SUPPLIED INFORMATION =
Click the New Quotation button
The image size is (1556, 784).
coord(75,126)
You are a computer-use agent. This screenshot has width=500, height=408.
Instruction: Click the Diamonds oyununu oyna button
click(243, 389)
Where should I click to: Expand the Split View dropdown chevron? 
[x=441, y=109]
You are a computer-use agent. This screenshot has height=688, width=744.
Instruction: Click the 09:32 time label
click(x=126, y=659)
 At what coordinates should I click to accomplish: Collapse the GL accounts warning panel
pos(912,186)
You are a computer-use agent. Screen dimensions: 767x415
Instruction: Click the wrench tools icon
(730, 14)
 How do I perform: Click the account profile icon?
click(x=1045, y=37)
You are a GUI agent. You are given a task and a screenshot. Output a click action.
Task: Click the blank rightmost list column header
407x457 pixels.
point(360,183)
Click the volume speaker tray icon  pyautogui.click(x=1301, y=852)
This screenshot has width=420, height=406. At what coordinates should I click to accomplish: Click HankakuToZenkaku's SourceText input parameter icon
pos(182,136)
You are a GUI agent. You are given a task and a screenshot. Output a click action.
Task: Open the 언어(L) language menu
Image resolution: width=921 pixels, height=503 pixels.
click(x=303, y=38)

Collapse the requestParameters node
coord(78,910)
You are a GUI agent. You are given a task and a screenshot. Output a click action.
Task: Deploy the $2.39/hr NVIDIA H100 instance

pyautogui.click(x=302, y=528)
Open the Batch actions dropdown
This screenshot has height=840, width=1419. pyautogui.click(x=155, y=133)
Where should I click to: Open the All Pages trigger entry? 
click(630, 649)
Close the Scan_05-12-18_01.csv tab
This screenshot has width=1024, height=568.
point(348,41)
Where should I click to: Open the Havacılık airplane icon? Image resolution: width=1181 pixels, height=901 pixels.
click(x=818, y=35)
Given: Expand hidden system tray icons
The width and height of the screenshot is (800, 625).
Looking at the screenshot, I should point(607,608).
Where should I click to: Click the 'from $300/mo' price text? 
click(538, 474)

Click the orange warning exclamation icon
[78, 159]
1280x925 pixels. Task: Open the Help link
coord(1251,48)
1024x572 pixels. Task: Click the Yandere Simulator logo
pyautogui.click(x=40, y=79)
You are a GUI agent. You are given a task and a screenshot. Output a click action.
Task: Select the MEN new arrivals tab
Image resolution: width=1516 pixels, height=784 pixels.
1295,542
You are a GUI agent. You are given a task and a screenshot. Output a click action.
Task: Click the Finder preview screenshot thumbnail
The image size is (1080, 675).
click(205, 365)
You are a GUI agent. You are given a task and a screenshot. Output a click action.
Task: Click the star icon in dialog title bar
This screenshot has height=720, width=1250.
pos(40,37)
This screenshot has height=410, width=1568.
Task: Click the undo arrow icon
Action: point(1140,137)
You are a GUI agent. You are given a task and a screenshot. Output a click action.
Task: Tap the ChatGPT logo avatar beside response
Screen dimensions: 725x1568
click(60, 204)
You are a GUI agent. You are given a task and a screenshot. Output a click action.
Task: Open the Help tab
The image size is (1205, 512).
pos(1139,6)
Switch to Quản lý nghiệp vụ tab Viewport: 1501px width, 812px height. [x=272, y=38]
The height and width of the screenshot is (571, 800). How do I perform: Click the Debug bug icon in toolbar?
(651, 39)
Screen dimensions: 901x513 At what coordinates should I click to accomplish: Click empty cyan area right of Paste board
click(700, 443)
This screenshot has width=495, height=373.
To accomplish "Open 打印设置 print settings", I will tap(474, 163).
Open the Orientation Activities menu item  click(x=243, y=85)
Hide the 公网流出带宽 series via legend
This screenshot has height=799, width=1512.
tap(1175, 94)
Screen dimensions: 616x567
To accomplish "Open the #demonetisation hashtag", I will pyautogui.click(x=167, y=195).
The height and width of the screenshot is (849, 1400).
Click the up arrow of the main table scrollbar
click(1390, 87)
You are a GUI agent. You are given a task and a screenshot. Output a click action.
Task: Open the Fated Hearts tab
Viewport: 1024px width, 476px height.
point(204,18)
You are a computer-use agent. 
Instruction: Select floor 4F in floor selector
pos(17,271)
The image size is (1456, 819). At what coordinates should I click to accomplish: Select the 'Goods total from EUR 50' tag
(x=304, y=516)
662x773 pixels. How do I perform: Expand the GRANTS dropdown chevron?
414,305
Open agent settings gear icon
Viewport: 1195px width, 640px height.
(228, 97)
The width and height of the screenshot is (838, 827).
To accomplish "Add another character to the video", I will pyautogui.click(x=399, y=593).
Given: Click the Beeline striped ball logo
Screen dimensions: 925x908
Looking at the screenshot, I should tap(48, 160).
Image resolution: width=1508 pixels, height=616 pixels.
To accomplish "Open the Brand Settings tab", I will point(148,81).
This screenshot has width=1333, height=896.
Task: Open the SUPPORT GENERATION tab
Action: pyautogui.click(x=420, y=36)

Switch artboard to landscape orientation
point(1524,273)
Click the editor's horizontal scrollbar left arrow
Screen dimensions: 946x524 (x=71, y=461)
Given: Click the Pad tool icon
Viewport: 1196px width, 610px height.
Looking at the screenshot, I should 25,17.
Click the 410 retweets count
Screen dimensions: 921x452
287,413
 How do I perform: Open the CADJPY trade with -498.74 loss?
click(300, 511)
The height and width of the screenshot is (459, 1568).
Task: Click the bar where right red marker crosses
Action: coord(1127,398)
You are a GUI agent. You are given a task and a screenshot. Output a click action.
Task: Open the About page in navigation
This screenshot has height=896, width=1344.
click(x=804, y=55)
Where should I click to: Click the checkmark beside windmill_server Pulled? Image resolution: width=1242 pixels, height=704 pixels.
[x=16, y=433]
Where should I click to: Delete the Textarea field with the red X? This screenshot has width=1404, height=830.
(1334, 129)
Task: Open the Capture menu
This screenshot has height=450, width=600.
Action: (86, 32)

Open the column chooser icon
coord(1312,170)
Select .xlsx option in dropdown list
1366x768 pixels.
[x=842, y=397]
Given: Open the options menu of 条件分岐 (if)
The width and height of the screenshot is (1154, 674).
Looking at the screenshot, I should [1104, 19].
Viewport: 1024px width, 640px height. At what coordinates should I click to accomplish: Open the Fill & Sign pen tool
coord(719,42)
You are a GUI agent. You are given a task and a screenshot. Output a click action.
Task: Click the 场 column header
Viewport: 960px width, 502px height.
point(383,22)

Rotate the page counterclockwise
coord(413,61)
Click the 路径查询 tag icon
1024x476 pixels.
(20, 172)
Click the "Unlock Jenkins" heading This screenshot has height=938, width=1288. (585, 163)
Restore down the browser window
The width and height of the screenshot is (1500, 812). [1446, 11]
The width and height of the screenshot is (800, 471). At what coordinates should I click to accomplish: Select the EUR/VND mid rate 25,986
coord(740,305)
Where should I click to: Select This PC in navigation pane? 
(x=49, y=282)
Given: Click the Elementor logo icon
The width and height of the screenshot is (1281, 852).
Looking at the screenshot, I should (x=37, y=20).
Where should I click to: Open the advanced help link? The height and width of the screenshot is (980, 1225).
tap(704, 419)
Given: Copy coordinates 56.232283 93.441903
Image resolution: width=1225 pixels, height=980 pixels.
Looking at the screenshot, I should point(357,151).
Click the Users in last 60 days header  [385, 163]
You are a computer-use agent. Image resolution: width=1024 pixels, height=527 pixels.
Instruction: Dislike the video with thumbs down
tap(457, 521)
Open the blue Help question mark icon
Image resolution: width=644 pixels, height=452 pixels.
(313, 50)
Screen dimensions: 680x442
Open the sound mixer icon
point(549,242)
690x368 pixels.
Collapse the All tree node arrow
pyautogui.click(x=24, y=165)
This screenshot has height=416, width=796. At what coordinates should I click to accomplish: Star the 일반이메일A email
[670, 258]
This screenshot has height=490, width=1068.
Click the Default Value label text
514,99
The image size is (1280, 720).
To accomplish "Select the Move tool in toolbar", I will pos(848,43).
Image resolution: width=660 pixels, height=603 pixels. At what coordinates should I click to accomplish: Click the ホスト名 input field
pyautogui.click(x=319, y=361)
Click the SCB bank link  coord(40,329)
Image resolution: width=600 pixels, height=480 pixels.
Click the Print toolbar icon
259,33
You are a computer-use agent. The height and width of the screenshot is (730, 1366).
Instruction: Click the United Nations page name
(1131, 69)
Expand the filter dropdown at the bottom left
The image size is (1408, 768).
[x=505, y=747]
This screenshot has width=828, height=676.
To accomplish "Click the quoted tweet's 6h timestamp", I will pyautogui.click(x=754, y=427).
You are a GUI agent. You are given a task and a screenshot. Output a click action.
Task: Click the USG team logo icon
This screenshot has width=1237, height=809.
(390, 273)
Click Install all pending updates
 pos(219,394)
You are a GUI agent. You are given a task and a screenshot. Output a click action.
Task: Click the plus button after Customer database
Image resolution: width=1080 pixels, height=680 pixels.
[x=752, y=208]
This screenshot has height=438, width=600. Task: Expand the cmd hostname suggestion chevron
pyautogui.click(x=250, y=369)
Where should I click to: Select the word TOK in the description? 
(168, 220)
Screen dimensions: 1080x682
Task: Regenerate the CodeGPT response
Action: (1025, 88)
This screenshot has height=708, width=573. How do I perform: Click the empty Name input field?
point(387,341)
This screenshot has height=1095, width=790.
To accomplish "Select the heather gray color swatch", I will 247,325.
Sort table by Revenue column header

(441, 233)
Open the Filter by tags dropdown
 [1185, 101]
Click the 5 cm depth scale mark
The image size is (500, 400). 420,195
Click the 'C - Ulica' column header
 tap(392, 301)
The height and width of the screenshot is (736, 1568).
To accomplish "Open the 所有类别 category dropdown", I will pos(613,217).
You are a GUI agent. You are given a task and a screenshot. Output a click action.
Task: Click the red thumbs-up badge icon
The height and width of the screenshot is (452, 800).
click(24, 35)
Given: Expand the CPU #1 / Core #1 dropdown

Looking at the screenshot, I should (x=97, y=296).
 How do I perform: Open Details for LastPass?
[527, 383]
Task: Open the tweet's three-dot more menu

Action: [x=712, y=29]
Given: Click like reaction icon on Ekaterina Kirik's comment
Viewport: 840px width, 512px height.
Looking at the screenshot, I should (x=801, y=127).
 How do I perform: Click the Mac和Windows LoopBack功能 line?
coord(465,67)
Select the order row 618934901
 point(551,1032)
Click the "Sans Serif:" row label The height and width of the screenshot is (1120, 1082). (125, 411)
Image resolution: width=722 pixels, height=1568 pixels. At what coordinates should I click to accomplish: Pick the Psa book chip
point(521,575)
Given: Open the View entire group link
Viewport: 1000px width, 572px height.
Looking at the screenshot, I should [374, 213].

TASK OBJECTIVE = Among the entries, copy every line containing the word "tray".

RESULT OF THE EXERCISE =
Click the volume speaker tray icon  pyautogui.click(x=1301, y=852)
Given: Expand hidden system tray icons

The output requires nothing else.